While he was saying these things to them, suddenly a leader of the synagogue came in and knelt before him, saying, “My daughter has just died; but come and lay your hand on her, and she will live.” And Jesus got up and followed him, with his disciples. Then suddenly a woman who had been suffering from hemorrhages for twelve years came up behind him and touched the fringe of his cloak, for she said to herself, “If I only touch his cloak, I will be made well.” Jesus turned, and seeing her he said, “Take heart, daughter; your faith has made you well.” And instantly the woman was made well. When Jesus came to the leader’s house and saw the flute players and the crowd making a commotion, he said, “Go away; for the girl is not dead but sleeping.” And they laughed at him. But when the crowd had been put outside, he went in and took her by the hand, and the girl got up. And the report of this spread throughout that district. ~ Matthew 9:18-26
These two well-known stories from Matthew's gospel are sometimes referred to as a 'story sandwich,' because one story begins-- a slice of bread-- another story interrupts it, and is told in its entirety-- the filling-- and the first story is finished-- the other slice. Make mine a chicken and pesto panini!
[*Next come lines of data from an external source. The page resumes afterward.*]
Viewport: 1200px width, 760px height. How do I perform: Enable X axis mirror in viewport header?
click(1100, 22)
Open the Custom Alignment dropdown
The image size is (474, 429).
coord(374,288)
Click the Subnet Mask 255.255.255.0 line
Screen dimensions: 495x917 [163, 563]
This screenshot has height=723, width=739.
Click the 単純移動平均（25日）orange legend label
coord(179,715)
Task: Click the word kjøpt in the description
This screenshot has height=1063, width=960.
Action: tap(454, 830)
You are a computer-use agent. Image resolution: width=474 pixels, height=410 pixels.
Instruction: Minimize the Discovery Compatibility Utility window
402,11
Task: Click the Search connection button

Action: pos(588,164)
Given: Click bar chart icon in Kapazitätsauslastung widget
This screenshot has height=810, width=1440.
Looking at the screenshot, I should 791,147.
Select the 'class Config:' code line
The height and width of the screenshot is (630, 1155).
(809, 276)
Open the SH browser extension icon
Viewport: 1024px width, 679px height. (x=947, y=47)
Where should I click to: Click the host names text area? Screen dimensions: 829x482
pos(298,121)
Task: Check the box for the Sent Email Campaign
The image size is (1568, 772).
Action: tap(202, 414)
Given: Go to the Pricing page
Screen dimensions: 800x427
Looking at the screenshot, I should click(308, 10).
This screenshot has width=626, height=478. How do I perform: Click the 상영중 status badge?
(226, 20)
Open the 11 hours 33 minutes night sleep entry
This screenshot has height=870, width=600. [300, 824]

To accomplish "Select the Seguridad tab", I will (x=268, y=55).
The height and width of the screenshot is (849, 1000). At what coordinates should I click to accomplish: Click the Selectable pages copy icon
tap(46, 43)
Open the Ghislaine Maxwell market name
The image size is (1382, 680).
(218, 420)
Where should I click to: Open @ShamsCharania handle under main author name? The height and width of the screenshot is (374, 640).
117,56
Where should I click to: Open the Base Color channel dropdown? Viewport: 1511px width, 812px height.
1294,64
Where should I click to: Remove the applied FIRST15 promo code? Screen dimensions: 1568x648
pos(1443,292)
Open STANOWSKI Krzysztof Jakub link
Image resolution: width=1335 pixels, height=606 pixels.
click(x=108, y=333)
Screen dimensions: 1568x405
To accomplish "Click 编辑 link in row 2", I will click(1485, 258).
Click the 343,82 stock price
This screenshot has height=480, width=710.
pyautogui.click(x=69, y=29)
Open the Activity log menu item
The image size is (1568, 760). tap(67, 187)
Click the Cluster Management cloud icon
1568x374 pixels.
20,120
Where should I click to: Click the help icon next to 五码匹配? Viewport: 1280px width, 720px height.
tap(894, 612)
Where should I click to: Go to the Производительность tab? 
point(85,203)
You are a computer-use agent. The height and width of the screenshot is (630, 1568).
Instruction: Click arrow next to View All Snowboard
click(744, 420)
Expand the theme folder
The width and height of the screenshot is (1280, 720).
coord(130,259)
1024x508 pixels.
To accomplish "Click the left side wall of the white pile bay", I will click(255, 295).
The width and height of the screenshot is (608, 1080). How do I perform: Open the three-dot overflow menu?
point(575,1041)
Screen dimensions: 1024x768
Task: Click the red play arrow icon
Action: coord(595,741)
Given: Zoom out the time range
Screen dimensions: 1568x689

The thing that strikes me about this story is the sheer irrationality of the requests that are made of Jesus. "My daughter died... fix it." "I can't stop bleeding... your clothing will heal me." These people are audacious. They are at the end of their respective ropes, the end of the line for hope. They have nothing to lose, and the whole world to gain, and they reach out and grab themselves some healing.
In some commentary on the story, the woman and the girl are connected by the number twelve, which is the girl's age in the version told by Mark. Matthew's version is mysterious to me: it is so brief, almost abrupt. In Mark we have the backstory of the woman who reaches out, trembling; we have her inner monologue, convinced that she has been healed; we have Jesus feeling the power surging forth from him. We also have the chaotic scene of the mourners at the home of the little girl (whose father is named there: Jairus), Jesus allowing the parents to be present for the resuscitation. Oddly, Matthew adds a detail: there are flute players. Why does Matthew shorten the story? What about the full version bugs him? Is it a woman thing? Is it a female phobia? Too much information for him? Or, is this one of those stories that shores up the old idea of Matthean priority-- that Mark's gospel was not the earliest?
It hardly matters, I suppose. The woman is still there, all bleeding need. The little girl is still there, stone cold. Life is hopeless, life is gone. Until Jesus enters the scene, and the audacious, irresponsible, irrational requests-- demands-- for healing are answered, Yes. Thanks be to God.